Data for this exercise:
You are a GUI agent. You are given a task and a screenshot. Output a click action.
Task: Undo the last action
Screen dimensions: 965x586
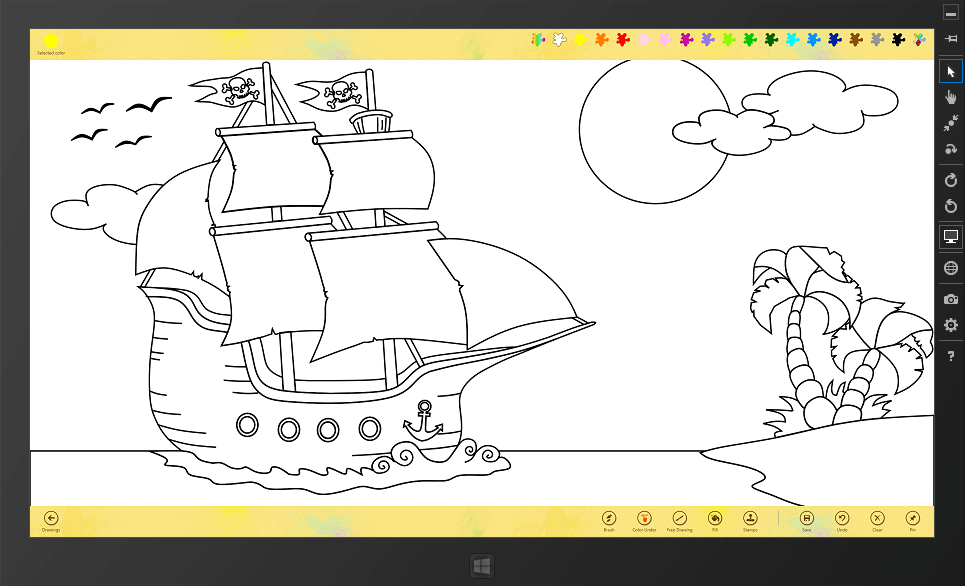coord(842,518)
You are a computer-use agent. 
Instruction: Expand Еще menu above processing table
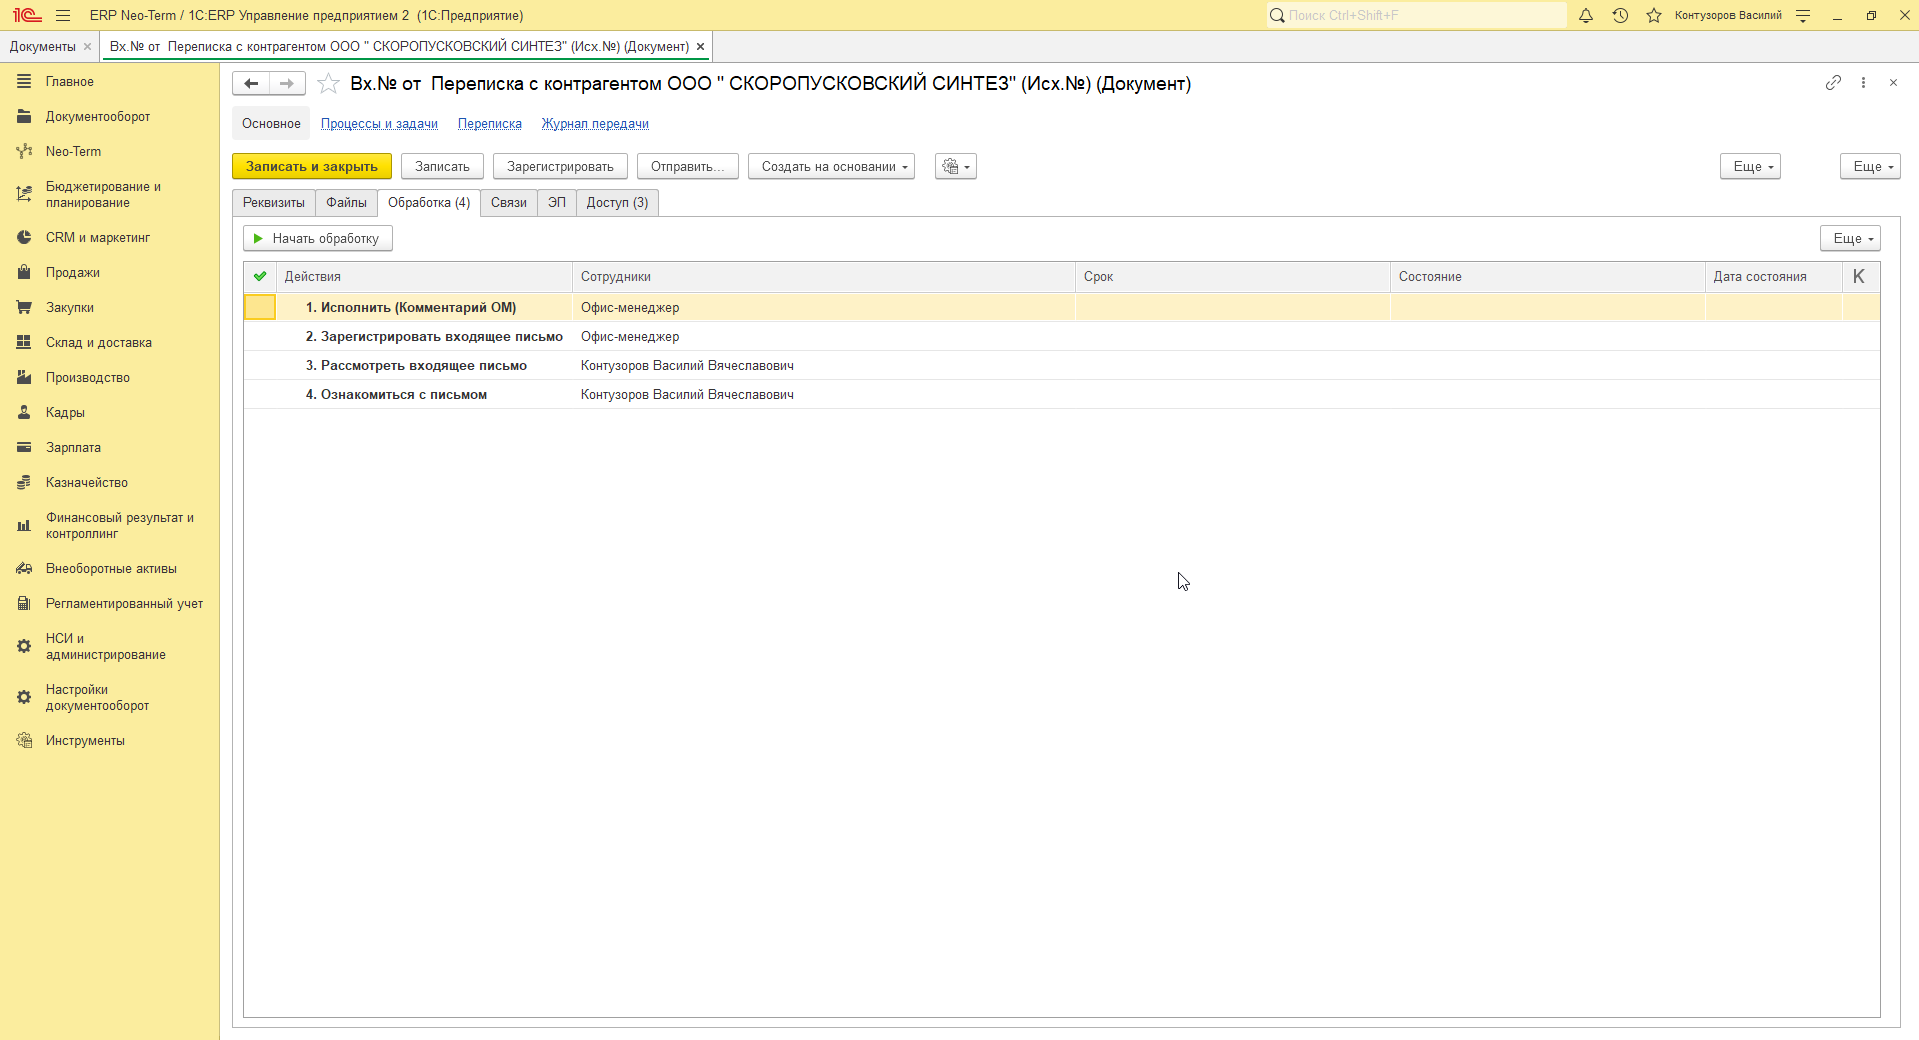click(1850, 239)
---
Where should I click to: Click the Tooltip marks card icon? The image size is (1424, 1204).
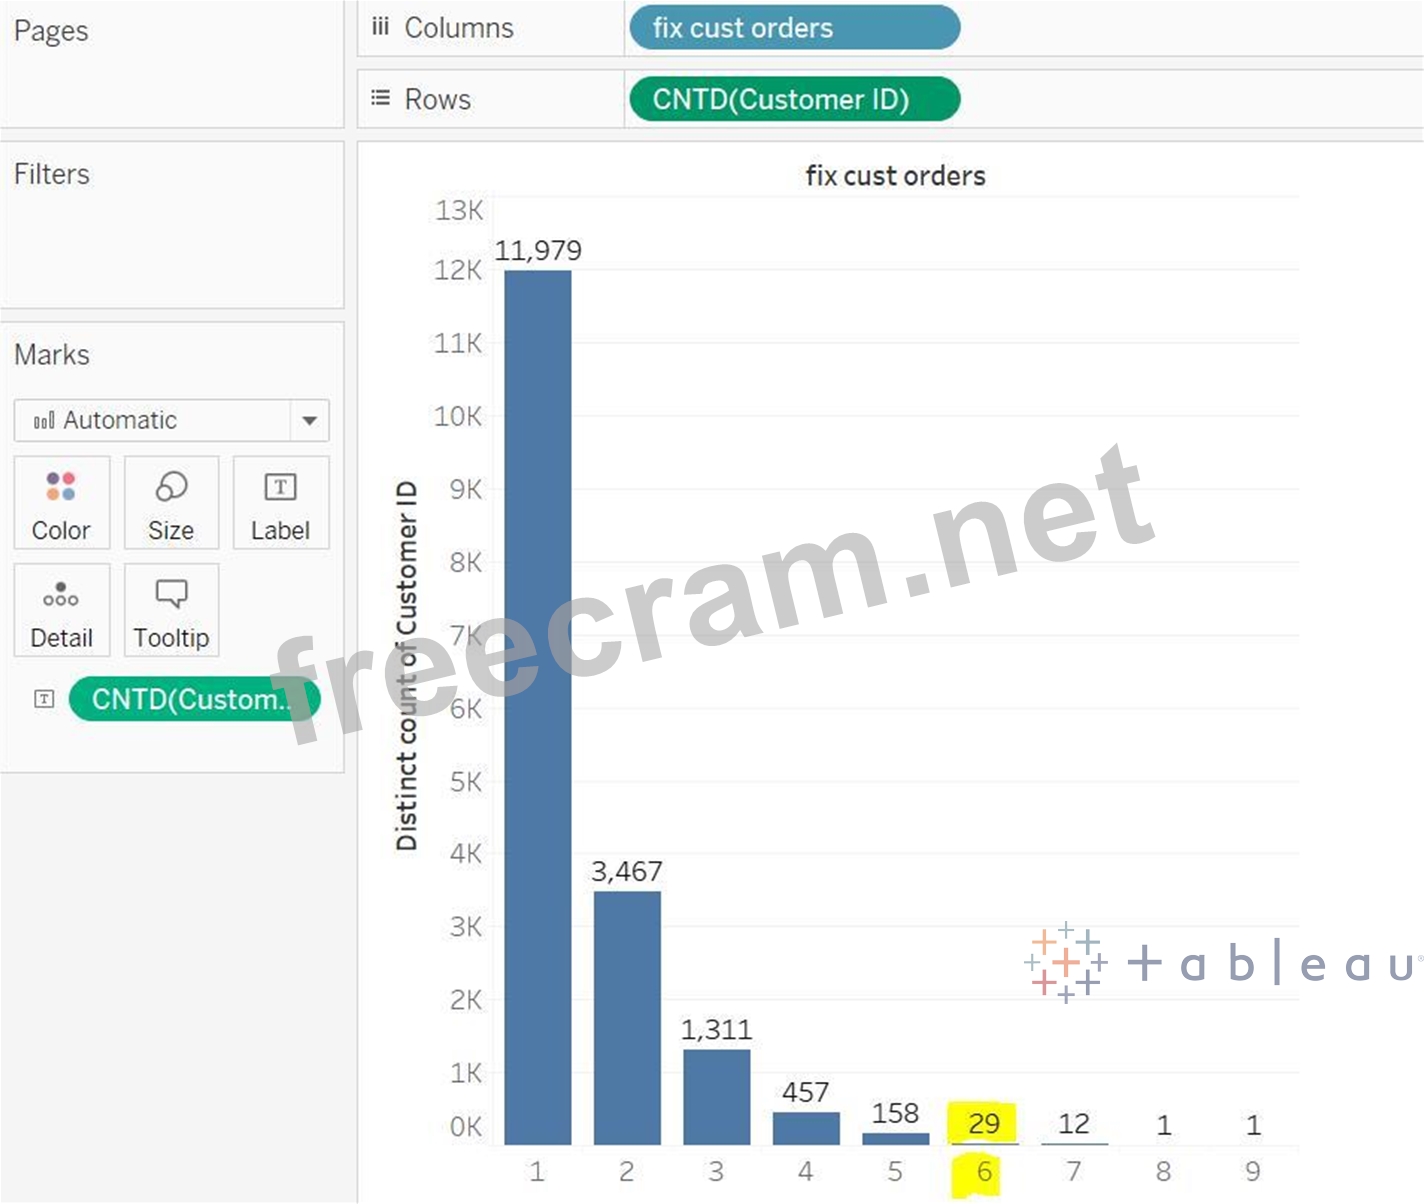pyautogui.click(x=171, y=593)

Goal of the exercise: Please recast the stretch of the material from the line containing "You are a computer-use agent." through the line containing "click(1850, 239)" as a Markdown table with the columns Row and Line, skipping any blank lines. Leave the pictures out of the table.

Exercise output:
| Row | Line |
|---|---|
| 1 | You are a computer-use agent.  |
| 2 | Instruction: Expand Еще menu above processing table |
| 3 | click(1850, 239) |